═════ PAGE EXCERPT ═════

Fitch Ratings, one of the three major firms assessing the U.S. government's creditworthiness, says President Trump's tax cuts are highly unlikely to pay for themselves, contradicting Treasury Secretary Steven Mnuchin's repeated assertions that they would do just that.

The Tax Cuts & Jobs Act bill, introduced last week in the U.S. House of Representatives, will lead to wider fiscal deficits and add significantly to U.S. government debt, Fitch said Tuesday in a statement. Federal debt will rise to 120% of gross domestic product in a decade from 77% currently, according to the ratings firm.

At the core of Fitch's doubt is the Trump administration's oft-repeated mantra that tax cuts for companies from General Electric Co. (GE) to Bank of America Corp. (BAC) and Apple Inc. (AAPL) will deliver a long-term fillip to economic growth by stimulating corporate investment and creating new jobs. Instead, the ratings firm expects a "modest and temporary spur to growth," with GDP rising to 2.5% in 2018 but then falling back to 2.2% in 2019, Fitch said. This year, the economy is projected to grow an estimated 2.2%, according to a survey by financial-data provider FactSet.

═════

• REQUIREMENT A
According to the Fitch excerpt, what share of gross domestic product will federal debt reach in a decade?
• REQUIREMENT B
Rewrite the Fitch excerpt from "Fitch Ratings, one" to "do just that.", putting "Treasury chief" in place of "Treasury Secretary".

═════ DATA ═════

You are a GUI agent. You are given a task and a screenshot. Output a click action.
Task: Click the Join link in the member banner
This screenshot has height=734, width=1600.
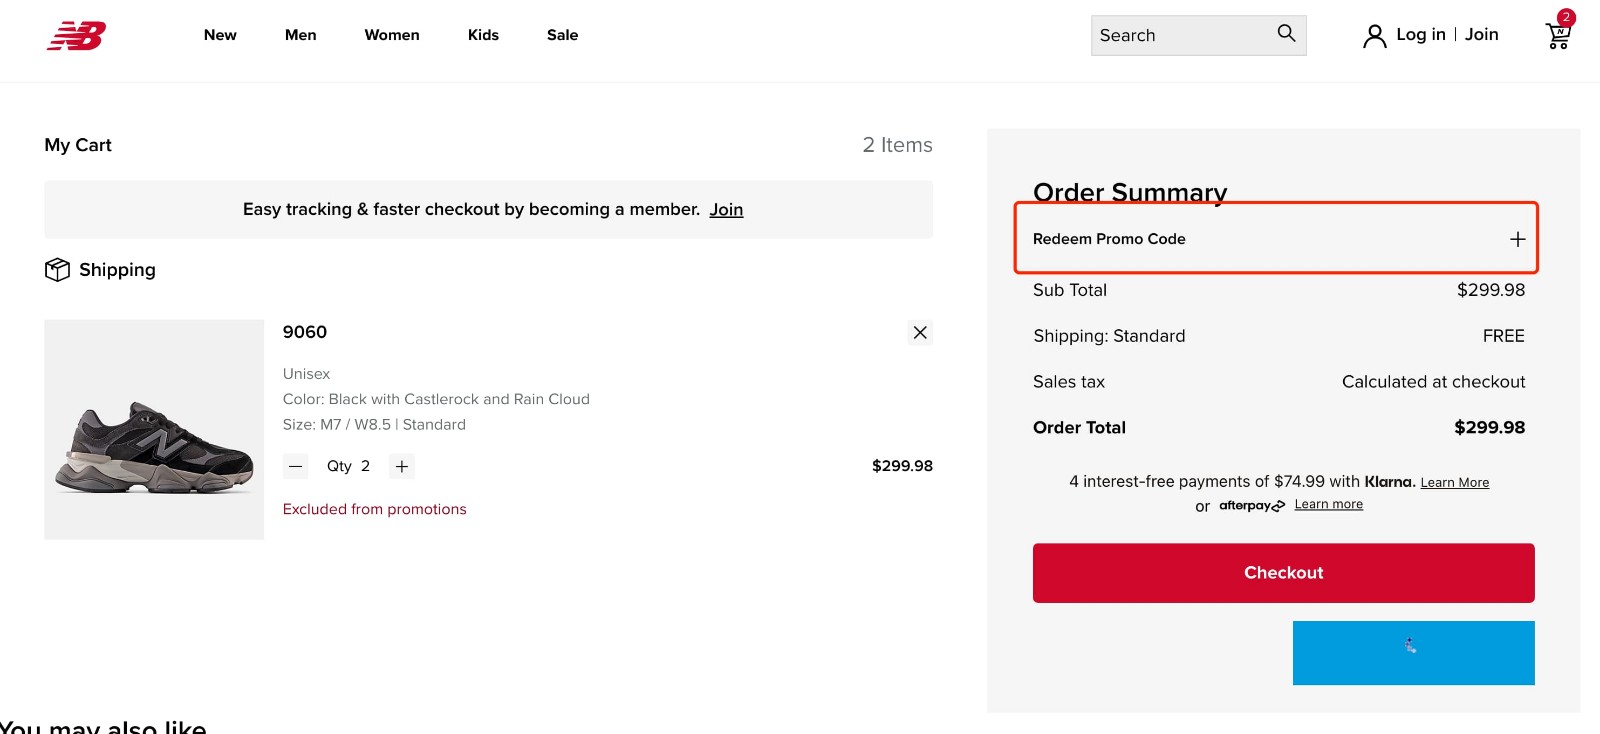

═════

• FINISHED ANSWER A
120% of gross domestic product

• FINISHED ANSWER B
Fitch Ratings, one of the three major firms assessing the U.S. government's creditworthiness, says President Trump's tax cuts are highly unlikely to pay for themselves, contradicting Treasury chief Steven Mnuchin's repeated assertions that they would do just that.